November 27, 2020

Plone migrations: importing collective.jsonify export data into ArangoDB (Part 3)

Plone migrations: importing collective.jsonify export data into ArangoDB (Part 3)

In the last blog post, I described how to export a Plone site using collective.jsonify to the filesystem as directory of JSON data. This blog post will explain briefly to import the JSON data into ArangoDB as interim migration database


Why ArangoDB? We are using ArangoDB as a document database for storing the JSON data. This allows us to introspect and query the data to be migrated and imported. This is often necessary in complex migration with unknown data and unknown object relations. Using grep or similar tools on a huge JSON dump is unlikely the right approach. Using ArangoDB also allows us to run partial migrations for testing purposes (e.g. for testing the migration on a particular folder or a particular content type).

ArangoDB is multi-model database (key-value store, document store, graph database) and is available as community edition, an enterprise edition and as cloud edition (ArangoDB Oasis). The community edition is sufficient for migration projects. There are various installations options for all operating systems, all Linux distributions and through Docker.

After the installation of ArangoDB, you need to create a dedicated user account within ArangoDB and a dedicated database. This can be easily achieved through the ArangoDB web UI.  We assume for the following steps that you have created a database named plone and an ArangoDB user account plone with password secret.


Preparing your target Plone site

We assume that the target Plone site is running on Plone 5.2 and Python 3. The core functionality is integrated in the collective.plone5migration add-on for Plone.

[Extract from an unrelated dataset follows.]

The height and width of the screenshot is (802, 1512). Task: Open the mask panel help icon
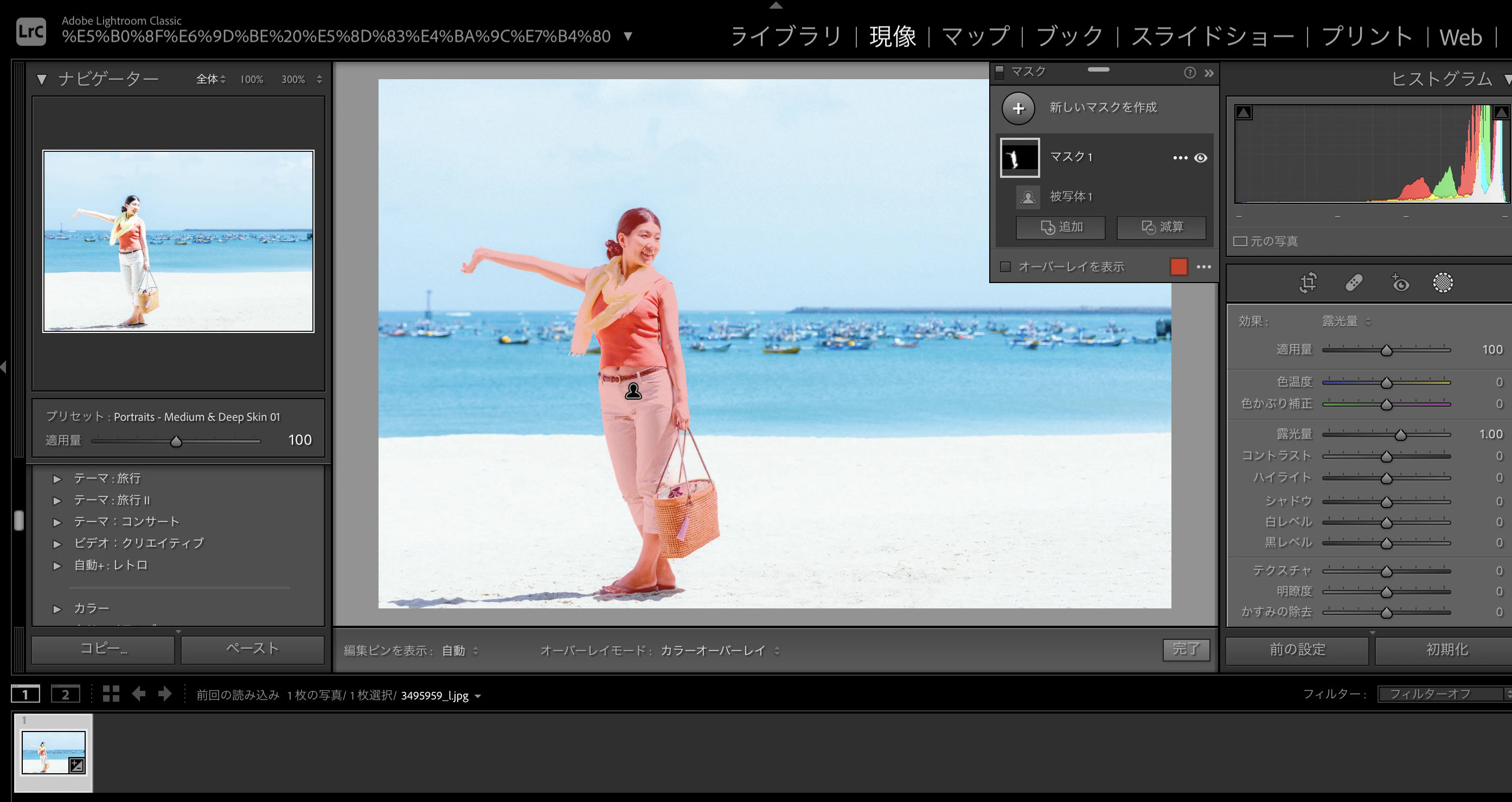tap(1189, 73)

Prepare your buildout like this:

[buildout]
extends = buildout.cfg

auto-checkout +=
    collective.plone5migration     

sources = sources

[sources]
collective.plone5migration = git git@github.com:collective/collective.plone5migration.git


[instance]
eggs +=
    collective.plone5migration

Importing your JSON data into ArangoDB

After running buildout with the configuration given above, you will find this generated import script:

 bin/import-jsondump-into-arangodb --help
usage: import-jsondump-into-arangodb [-h] [-d DATABASE] [-c COLLECTION] [-url CONNECTION_URL] [-u USERNAME] [-p PASSWORD] [-i IMPORT_DIRECTORY] [-x]

optional arguments:
  -h, --help            show this help message and exit
  -d DATABASE, --database DATABASE
                        ArangoDB database
  -c COLLECTION, --collection COLLECTION
                        ArangoDB collection
  -url CONNECTION_URL, --connection-url CONNECTION_URL
                        ArangoDB connection URL
  -u USERNAME, --username USERNAME
                        ArangoDB username
  -p PASSWORD, --password PASSWORD
                        ArangoDB password
  -i IMPORT_DIRECTORY, --import-directory IMPORT_DIRECTORY
                        Import directory with JSON files
  -x, --drop-collection
                        Drop collection

In the former blog post we created a JSON export in I/tmp/content_test_2020-11-25-15-40-59.

You can import this export directory into ArangoDB using:

bin/import-jsondump-into-arangodb -i /tmp/content_test_2020-11-25-15-40-59 -x -u plone -p secret -d plone

Output:

connection=http://localhost:8529
username=root
database=ugent
collection=import
import directory=/tmp/content_test_2020-11-25-15-40-59
truncating existing collection
truncating existing collection...DONE
......

A nice progressbar will should you the progress of the import operation. The import speed depends on your local system. A typical import of 100.000 JSON files (100.000 Plone objects) with a total size of 50 GB takes about 45 to 60 minutes (largely dependent on the IO speed of your disk).


collective.plone5migration has been developed by Andreas Jung as part of a customer project with the University Ghent (migration of the ugent.be site to Plone 5).